SELECTED PASSAGE:
=====

LOL I'm boring and have now made Marshal's catchphrase "Marshmallow" and Zucker's "Boop boops"


----------



## Nunnafinga

Puck:"cementhead"
Kidd:"Amadeus"
Spork:"sausage"
Rudy:"jockstrap"
Molly:"good golly"
Quillson:"surfduck"
Merry:"meowza"
Joey:"buttquack"
Camofrog:"hoo-rah"
Frita:"Big Mac"
Gaston:"bunnyman"
Erik:"Bullwinkle"


----------



## Chibi.Hoshi

Catchphases of all the villagers of Wakuwaku~
*Lucha,* "karasu" Japanese for Crow, and part of his Japanese name.
_Molly, haven't come up with anything yet, its her default for now._
*Claudia,* "rara-kira" rara for roar and kira Japanese for shinning since shes a snooty 
*Gabi,* "bani" Japanese for bunny.
*Wolfgang*, "ookami" Japanese for wolf.
*Katt,* "Meow"...speaks for itself, just look at her pic quote.
*Stinky*, "nya-GAHH" nya Japanese for meow and gah Japanese for AHHH!

=====

SOURCE MATERIAL:
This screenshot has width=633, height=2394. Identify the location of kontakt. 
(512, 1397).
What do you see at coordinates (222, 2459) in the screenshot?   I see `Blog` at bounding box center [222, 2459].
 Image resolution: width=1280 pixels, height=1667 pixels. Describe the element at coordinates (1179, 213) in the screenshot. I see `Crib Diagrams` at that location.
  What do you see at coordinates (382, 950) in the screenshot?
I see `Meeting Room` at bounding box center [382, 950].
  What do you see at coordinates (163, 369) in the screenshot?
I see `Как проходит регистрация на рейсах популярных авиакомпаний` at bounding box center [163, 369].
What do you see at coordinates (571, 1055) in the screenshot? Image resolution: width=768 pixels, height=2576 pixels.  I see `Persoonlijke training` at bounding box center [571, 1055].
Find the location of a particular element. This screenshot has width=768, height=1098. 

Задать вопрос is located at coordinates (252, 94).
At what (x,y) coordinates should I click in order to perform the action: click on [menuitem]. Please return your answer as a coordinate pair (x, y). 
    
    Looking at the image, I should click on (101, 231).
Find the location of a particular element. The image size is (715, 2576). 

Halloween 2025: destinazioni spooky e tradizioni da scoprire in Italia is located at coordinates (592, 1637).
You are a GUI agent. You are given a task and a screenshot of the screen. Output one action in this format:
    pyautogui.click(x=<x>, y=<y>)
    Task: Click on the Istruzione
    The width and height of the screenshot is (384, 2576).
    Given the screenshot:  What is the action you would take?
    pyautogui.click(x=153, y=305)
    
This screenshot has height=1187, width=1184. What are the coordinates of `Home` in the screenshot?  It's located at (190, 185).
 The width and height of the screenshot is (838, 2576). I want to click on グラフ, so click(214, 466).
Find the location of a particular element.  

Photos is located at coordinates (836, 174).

=====

THINGS TO DO:
- 1) Summarize the forum thread in two sentences.
- 2) Quote the rows from their start through the line containing "(512, 1397).".

SOLUTIONS FOR EACH TASK:
- 1) Posters in the forum thread share the catchphrases they have set, starting with "Marshmallow" for Marshal and "Boop boops" for Zucker. One poster lists twelve catchphrases, such as Puck's "cementhead" and Joey's "buttquack," and another gives the catchphrases of the villagers of Wakuwaku, many of them Japanese words such as "karasu" for Lucha and "ookami" for Wolfgang.

- 2)
This screenshot has width=633, height=2394. Identify the location of kontakt. 
(512, 1397).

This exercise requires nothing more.